It's a while since I wrote. That's good - it means I've been ok! I've been living my life much as it should be - no unexpected 'Wonderlands' or unwanted 'Mirrors...'
So far I have recently had six and a half days of real contentment.
I have organised my time - targets for everyday - and rewards for achievement. It has been the best time I have had for a long time. Then I had a hiccup. I got maudlin. Ah huh - what a lovely word but what a sad sentiment. MAUDLIN.
MAUD - I imagine her in a garden. Full of glorious English country garden flowers - names long forgotten - but I can see them still, in my minds eye. Full of fragile colour, sun beating down on them, defying the heat to show their colour and form.

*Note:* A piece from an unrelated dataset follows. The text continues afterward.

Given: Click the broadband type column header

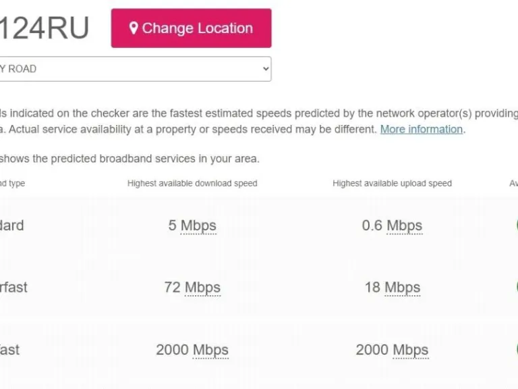Looking at the screenshot, I should click(12, 183).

Serried ranks of flower soldiers doing their duty in our borders. How did she feel, our Maud? Had she lost a lover or husband in a long past war, or was she a modern day miss with friends she was missing from Uni days. I feel that she was sorrowful though... sad.

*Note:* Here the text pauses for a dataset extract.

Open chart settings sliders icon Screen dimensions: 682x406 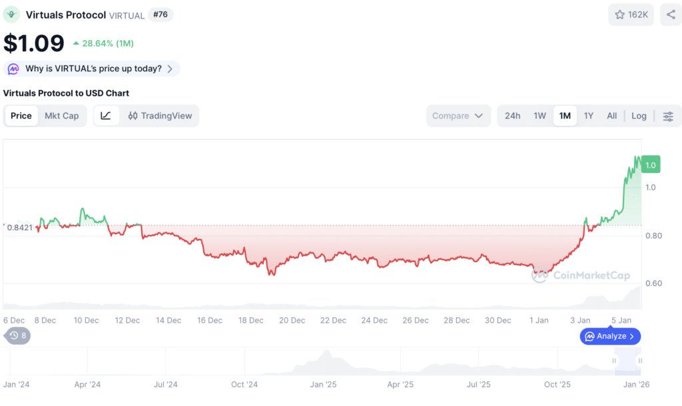(x=668, y=116)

LIN - a bird? a butterfly? I don't know. A sense of something ephemeral, not quite captured, fluttering above us. Happiness hovering. Warm air on the breeze. A moment in time. Life as we want it - as opposed to life as dealt it.
Maud would like me to wander 'lonely as a cloud' but Lin seeks to touch my heart and gentles me to come to terms with what brought me here.

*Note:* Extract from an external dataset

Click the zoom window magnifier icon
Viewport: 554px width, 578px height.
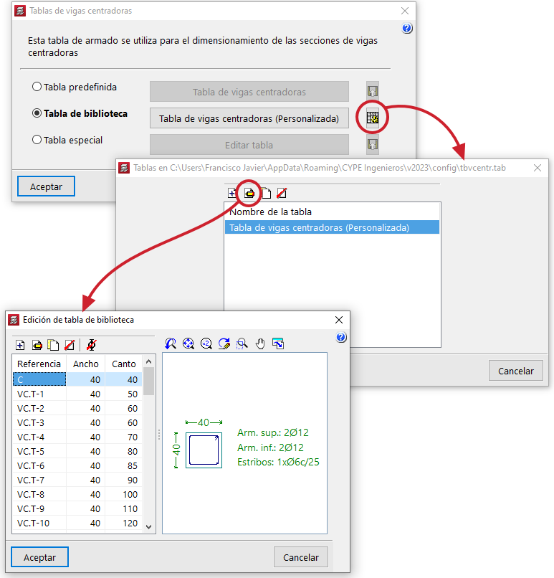[242, 344]
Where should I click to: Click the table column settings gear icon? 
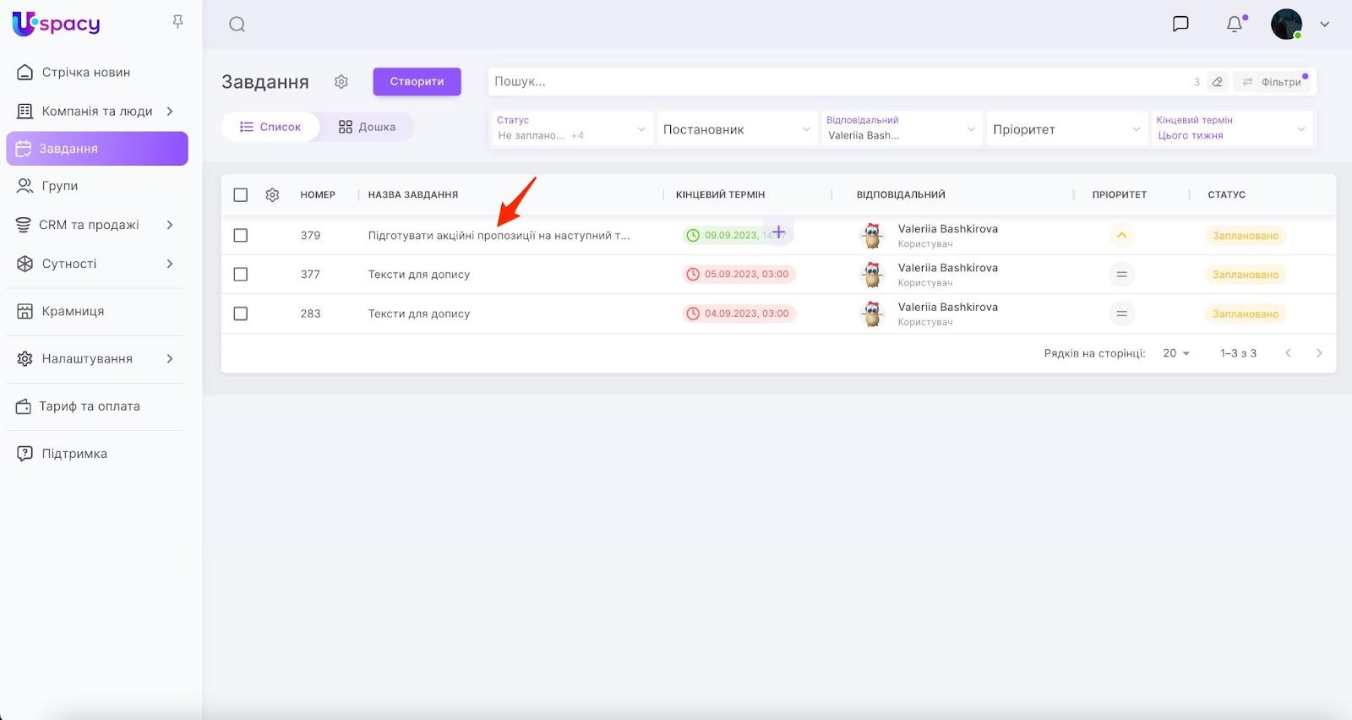coord(272,195)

So what did bring me here? I put my heart out there - as we all have done and committed it well and truly! And found some really good friends but not the love I was looking for. Isn't that that the way!? This time my down was unexpected - my unattainable love and I called it a day under totally affably circumstances. I feel adrift. I know it's for the best and I was a party to that decision. So I am seeking to soar high on the thermal winds above the land and above my pain.
Question - how can I make six and a half days up more? Does it matter if it is just seven days or nine days? I think just a day makes a difference. And then if I can make it one more day - why not two?
I think I need to just keep remembering what got me through those six and a half days and what will keep me going is larger than I am:
A regular routine
A sense of achievement Companionship Purpose
Give me those and I think I can keep going. Take them away and I would be lost. What is it that helps you stay on the straight and narrow or lifts you out of the mire?